Bowen was a senior detective with the NCA who was exclusively involved with Operation Cerberus; the investigation into Italian organised crime in Australia instituted to answer the question: ‘Does the Mafia exist in Australia, and if so, indicate to what extent?’ Bowen himself was quite certain of ’Ndrangheta’s existence, having established that some Italian immigrants showed extraordinary allegiance to two seemingly insignificant Calabrian villages – Plati, which is often described as the ‘heart of ’Ndrangheta’ and San Luca, the ‘soul’ or the ‘cradle of ’Ndrangheta’. These villages had come to international notice decades earlier when the area had earned the title of ‘Kidnap Capital’ due to local criminals who specialised in kidnapping members of wealthy, northern Italian families and holding them in caves in the surrounding mountains. Some of the proceeds of the ransoms, it was discov
ered, had been sent to Australia and ‘invested’ in the lucrative business of cultivating marijuana.
Detective-Sergeant Bowen took control of the investigation in August 1993 after the discovery of a huge marijuana crop in the Northern Territory. Police described the extent of criminality involved as probably Australia’s ‘most complex’. Eleven men, all of Calabrian descent, were subsequently charged, with Bowen concluding that Domenic Perre was the financier and organiser of the crop of 15,000 plants and associated drug workshops. His home was raided and subsequently a charge laid by Bowen against Perre for possession of an illegal listening advice. The court date for the charge was set for 3 March 1994.
The bomb went off the day before the hearing. Domenic Perre was arrested for the murder of Bowen and the attempted murder of Peter Wallis, an NCA lawyer who was seriously hurt in the blast. But the evidence was deemed insufficient and later that year, charges were dropped. Despite numerous police reviews of the case – and a 1999 coroner’s inquest that found Perre had planted the bomb – the murder still remained officially ‘unsolved’.
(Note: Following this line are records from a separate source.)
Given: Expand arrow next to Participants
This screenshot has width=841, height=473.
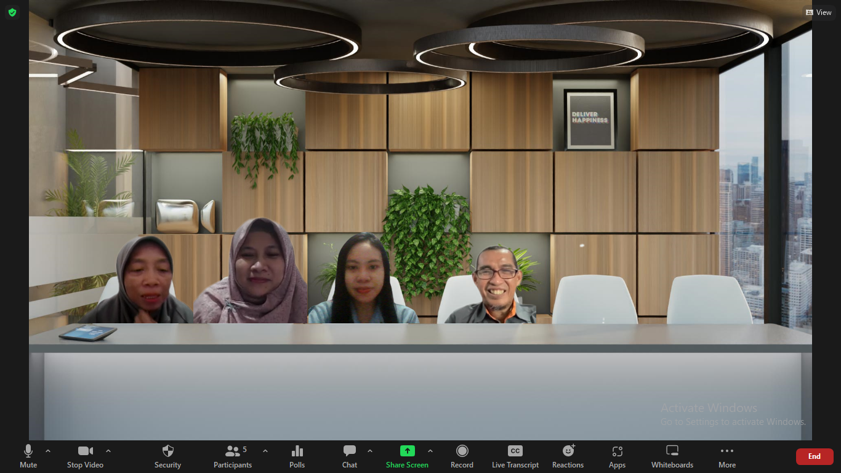Looking at the screenshot, I should coord(265,451).
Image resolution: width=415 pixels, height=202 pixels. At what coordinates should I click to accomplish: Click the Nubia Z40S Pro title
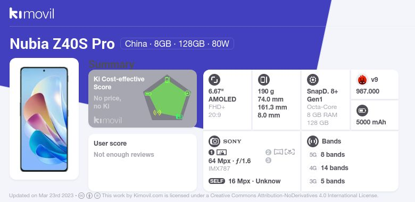62,44
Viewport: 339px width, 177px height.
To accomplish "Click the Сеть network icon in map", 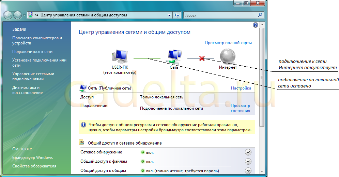I will (174, 56).
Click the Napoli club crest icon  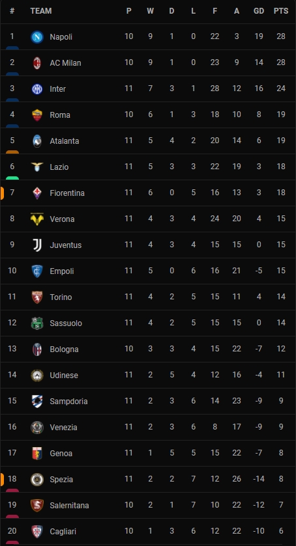[37, 37]
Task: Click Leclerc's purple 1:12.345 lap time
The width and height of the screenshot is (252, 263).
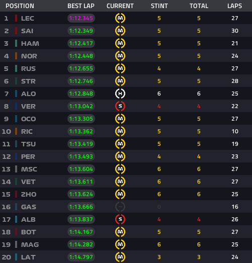Action: point(81,18)
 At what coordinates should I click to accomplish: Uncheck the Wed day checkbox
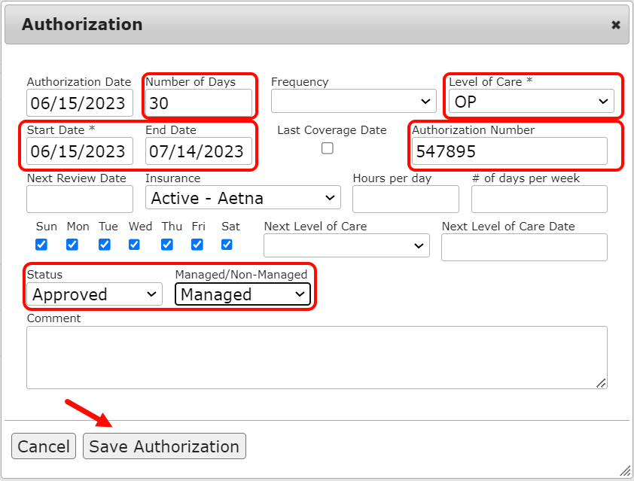point(134,244)
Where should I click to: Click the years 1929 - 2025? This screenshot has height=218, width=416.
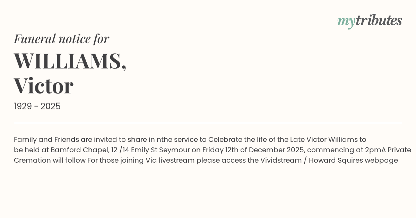coord(37,107)
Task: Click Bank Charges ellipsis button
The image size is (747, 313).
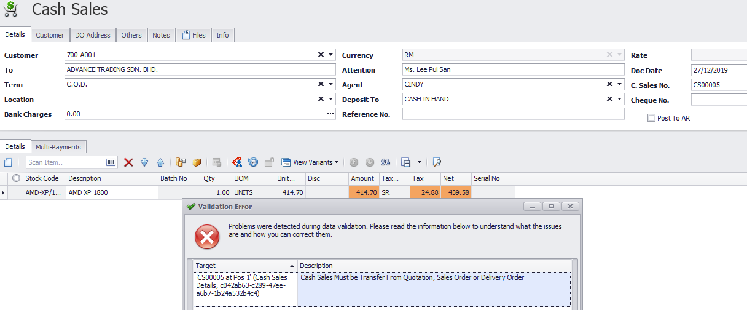Action: tap(330, 114)
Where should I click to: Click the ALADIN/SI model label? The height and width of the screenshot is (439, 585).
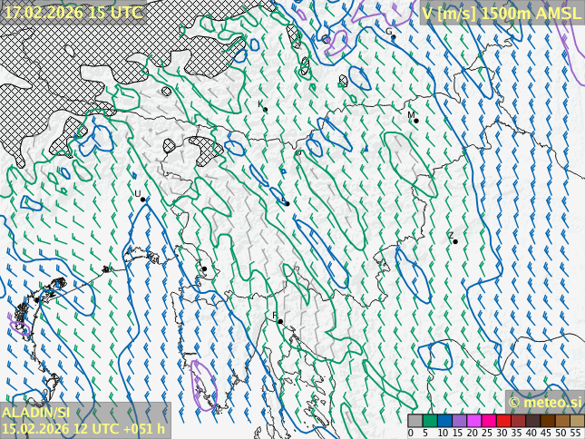[36, 413]
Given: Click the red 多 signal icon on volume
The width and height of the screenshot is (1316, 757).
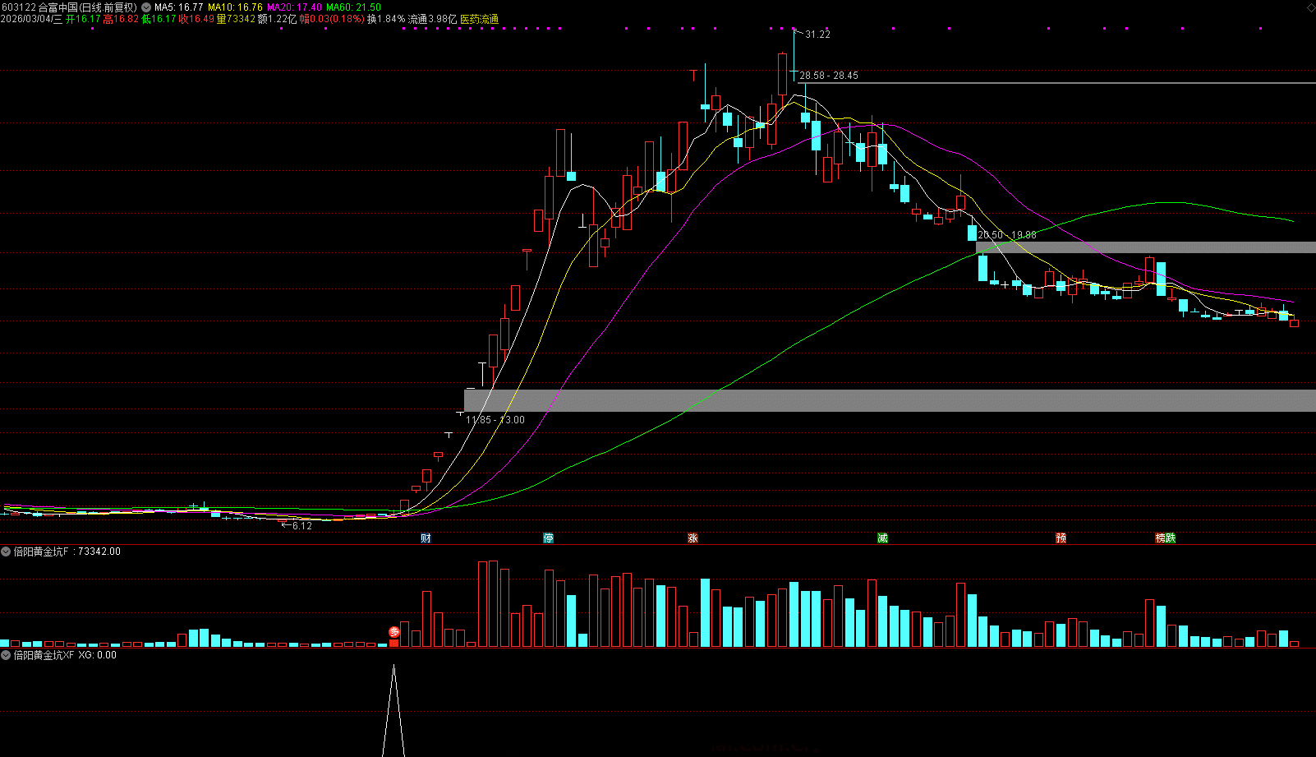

So what makes a ’Ndrina member? Who are these ‘untouchables’ who have grown from groupings of dispossessed, semi-literate village thugs into members of an international conglomerate that is estimated to have an annual income in Europe alone of €44 billion?
This brings us back to the gangster mentioned earlier in the infamous Getty kidnapping case. Saverio ‘Saro’ Mammoliti was a member of a ’Ndrina family from the Calabrian town of Castellace. When his father was killed in a feud with a rival clan, Saro and his three brothers took over the role of gang leaders. They expanded their territory and wealth by forcing neighbours to sell them their land at miniscule prices – or sometimes simply stealing it by fencing it off.